_SELECTED EXCERPT:_

•••••

Synchronica plc
("Synchronica" or "the Company")
Trading Update and Advice to Shareholders
Synchronica plc (AIM: SYNC) (TSX Venture: SYN), the international provider of next-generation mobile messaging services, announces an operational trading update. The Company also maintains its advice to shareholders in respect to the firm offer for the entire issued and to be issued share capital of Synchronica, announced recently by Myriad Group AG ("Myriad").
Order from a New Handset Manufacturer Customer
Synchronica is pleased to announce that it has secured a contract with a device manufacturer targeting the Americas. Under the terms of the agreement, the device manufacturer will bundle Synchronica's white-labelled Mobile Gateway onto its entry-level Smartphone devices. This recurring-revenue deal is initially valued at US$250,000 for hosting and professional services, while Synchronica will also receive US$0.36 for each device sold.
Mobile World Congress and Product Repositioning
Having attracted some 60,000 visitors during 2011, Mobile World Congress is the industry's most important annual trade event, featuring prominent representation from mobile operators, device manufacturers and vendors from across the world.
Synchronica intends to use Mobile World Congress as a platform to unveil a new identity for its flagship product, Mobile Gateway. The Company expects that the product's new identity - Unity - will showcase its competitive advantages to mobile operators and device manufacturers in both developed as well as emerging markets.
In addition to several new features added to the flagship Unity product, Synchronica expects to announce that it will have signed a letter of intent with a Canadian RCS specialist to cooperate in the development, sales and marketing of a next-generation Rich Communication Suite (RCS) product which will be demonstrated during Mobile World Congress.
Business Transition
Synchronica has been transitioning from a period of growth, driven primarily by acquisition, to one where the focus has shifted to monetising its existing customer relationships.
In late 2011, with a view to aligning its costs with its revenue billings, Synchronica informed Shareholders that it was implementing several cost reduction initiatives across the entire business. Some benefit from these cost reductions was seen in 2011 and the Directors expect that a greater benefit from these cost reduction initiatives will be recognised in 2012.
The Directors committed to manage the Company's cash carefully, in this endeavour it has enjoyed the support of its customers, while also seeking further funding opportunities which would accelerate the business and drive shareholder value. The Directors continue to believe that Synchronica will move into cash generation in the current year.

•••••

_MATERIAL:_
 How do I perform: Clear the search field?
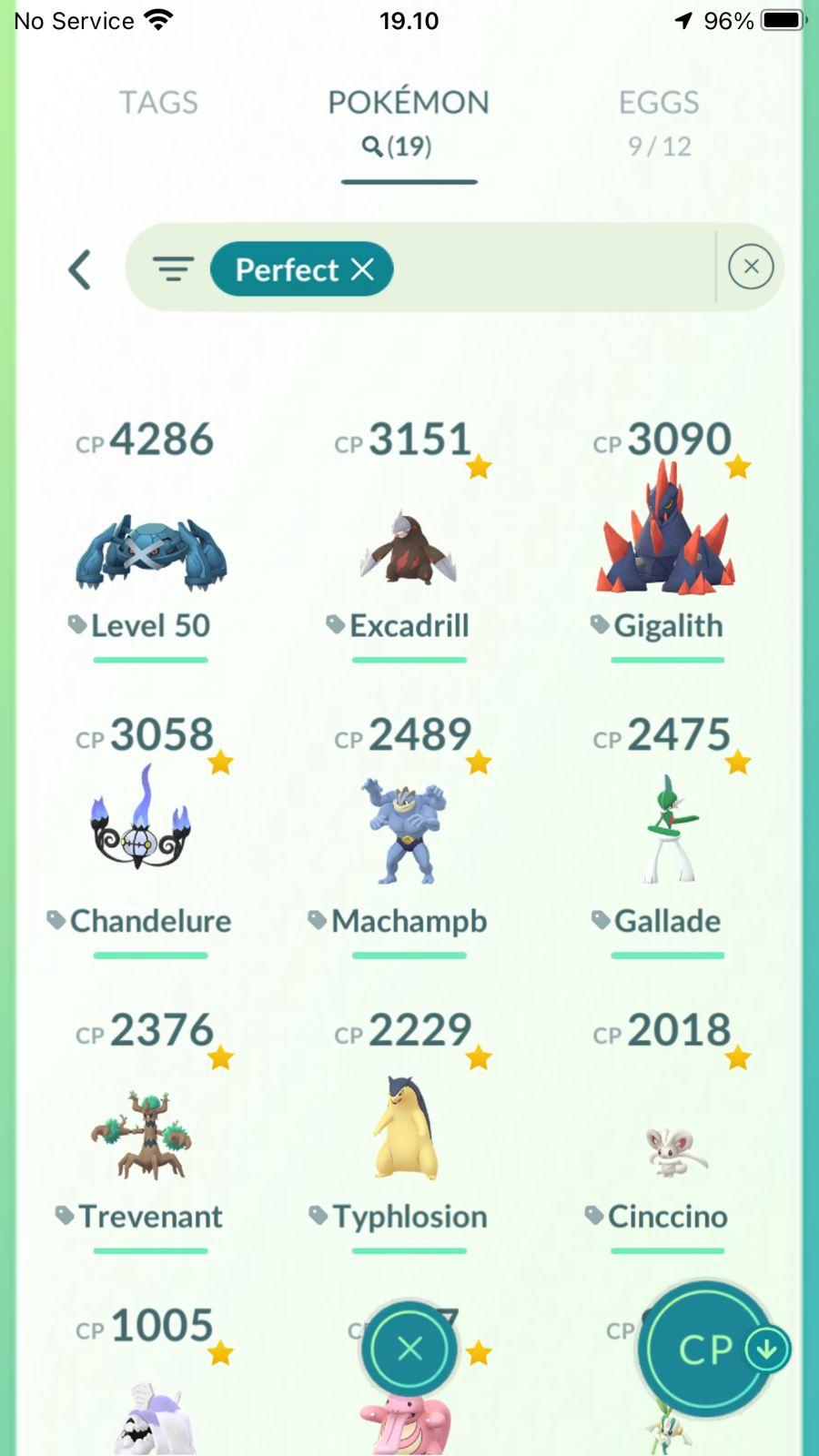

•••••

_THE TASKS:_
a – Revise the passage of the Synchronica announcement that begins with "Order from a" and ends after "across the world.", replacing "entry-level" with "mid-range".
b – Do these statements agree with the Synchronica announcement? Answer yes or no for each, quoting the words that decide it.
(i) The deal with the device manufacturer is initially valued at US$250,000.
(ii) Mobile World Congress drew some 80,000 visitors during 2011.
(iii) Mobile Gateway's new identity is Unity.
c – Answer these questions from the Synchronica announcement.
(i) How much will Synchronica receive for each device sold?
(ii) What nationality is the RCS specialist named in the letter of intent?
(iii) When did Synchronica tell Shareholders it was implementing cost reduction initiatives?
The data have no connection to the Synchronica announcement.

_ANSWERS:_
a –
Order from a New Handset Manufacturer Customer
Synchronica is pleased to announce that it has secured a contract with a device manufacturer targeting the Americas. Under the terms of the agreement, the device manufacturer will bundle Synchronica's white-labelled Mobile Gateway onto its mid-range Smartphone devices. This recurring-revenue deal is initially valued at US$250,000 for hosting and professional services, while Synchronica will also receive US$0.36 for each device sold.
Mobile World Congress and Product Repositioning
Having attracted some 60,000 visitors during 2011, Mobile World Congress is the industry's most important annual trade event, featuring prominent representation from mobile operators, device manufacturers and vendors from across the world.

b –
(i) Yes: "This recurring-revenue deal is initially valued at US$250,000 for hosting and professional services"
(ii) No: "Having attracted some 60,000 visitors during 2011"
(iii) Yes: "the product's new identity - Unity"

c –
(i) US$0.36
(ii) Canadian
(iii) In late 2011